(Stored data)
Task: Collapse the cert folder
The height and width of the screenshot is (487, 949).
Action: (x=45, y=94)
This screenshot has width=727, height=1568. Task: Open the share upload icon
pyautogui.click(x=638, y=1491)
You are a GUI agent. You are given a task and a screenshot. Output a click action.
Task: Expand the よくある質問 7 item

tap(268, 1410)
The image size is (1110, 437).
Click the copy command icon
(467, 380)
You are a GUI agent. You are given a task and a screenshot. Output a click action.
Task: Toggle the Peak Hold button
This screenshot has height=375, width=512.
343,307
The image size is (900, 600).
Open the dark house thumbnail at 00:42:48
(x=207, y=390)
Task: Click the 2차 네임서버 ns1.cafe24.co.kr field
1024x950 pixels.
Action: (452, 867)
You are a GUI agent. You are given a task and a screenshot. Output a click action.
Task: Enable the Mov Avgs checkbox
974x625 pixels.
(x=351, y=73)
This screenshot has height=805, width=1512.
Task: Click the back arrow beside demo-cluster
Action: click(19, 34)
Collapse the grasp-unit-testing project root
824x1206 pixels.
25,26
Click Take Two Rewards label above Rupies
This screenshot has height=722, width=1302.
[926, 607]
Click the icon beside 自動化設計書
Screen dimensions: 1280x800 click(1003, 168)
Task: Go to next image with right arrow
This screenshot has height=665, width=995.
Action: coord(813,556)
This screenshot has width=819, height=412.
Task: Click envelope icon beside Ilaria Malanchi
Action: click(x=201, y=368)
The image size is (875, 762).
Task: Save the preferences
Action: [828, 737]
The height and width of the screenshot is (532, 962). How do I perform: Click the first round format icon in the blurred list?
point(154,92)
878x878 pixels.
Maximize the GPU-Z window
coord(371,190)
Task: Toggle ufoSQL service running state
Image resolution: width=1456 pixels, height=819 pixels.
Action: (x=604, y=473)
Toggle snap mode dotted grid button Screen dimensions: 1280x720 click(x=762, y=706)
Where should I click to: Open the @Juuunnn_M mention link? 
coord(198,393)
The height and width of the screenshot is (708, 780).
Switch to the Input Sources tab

Task item:
Transcribe every record above so that nothing differs from the original.

Answer section:
Task: Collapse the cert folder
The height and width of the screenshot is (487, 949).
Action: (x=45, y=94)
This screenshot has width=727, height=1568. Task: Open the share upload icon
pyautogui.click(x=638, y=1491)
You are a GUI agent. You are given a task and a screenshot. Output a click action.
Task: Expand the よくある質問 7 item

tap(268, 1410)
The image size is (1110, 437).
Click the copy command icon
(467, 380)
You are a GUI agent. You are given a task and a screenshot. Output a click action.
Task: Toggle the Peak Hold button
This screenshot has height=375, width=512.
343,307
The image size is (900, 600).
Open the dark house thumbnail at 00:42:48
(x=207, y=390)
Task: Click the 2차 네임서버 ns1.cafe24.co.kr field
1024x950 pixels.
Action: (452, 867)
You are a GUI agent. You are given a task and a screenshot. Output a click action.
Task: Enable the Mov Avgs checkbox
974x625 pixels.
(x=351, y=73)
This screenshot has height=805, width=1512.
Task: Click the back arrow beside demo-cluster
Action: click(19, 34)
Collapse the grasp-unit-testing project root
824x1206 pixels.
25,26
Click Take Two Rewards label above Rupies
This screenshot has height=722, width=1302.
[926, 607]
Click the icon beside 自動化設計書
Screen dimensions: 1280x800 click(1003, 168)
Task: Go to next image with right arrow
This screenshot has height=665, width=995.
Action: coord(813,556)
This screenshot has width=819, height=412.
Task: Click envelope icon beside Ilaria Malanchi
Action: click(x=201, y=368)
The image size is (875, 762).
Task: Save the preferences
Action: [828, 737]
The height and width of the screenshot is (532, 962). How do I perform: Click the first round format icon in the blurred list?
point(154,92)
878x878 pixels.
Maximize the GPU-Z window
coord(371,190)
Task: Toggle ufoSQL service running state
Image resolution: width=1456 pixels, height=819 pixels.
Action: (x=604, y=473)
Toggle snap mode dotted grid button Screen dimensions: 1280x720 click(x=762, y=706)
Where should I click to: Open the @Juuunnn_M mention link? 
coord(198,393)
The height and width of the screenshot is (708, 780).
Switch to the Input Sources tab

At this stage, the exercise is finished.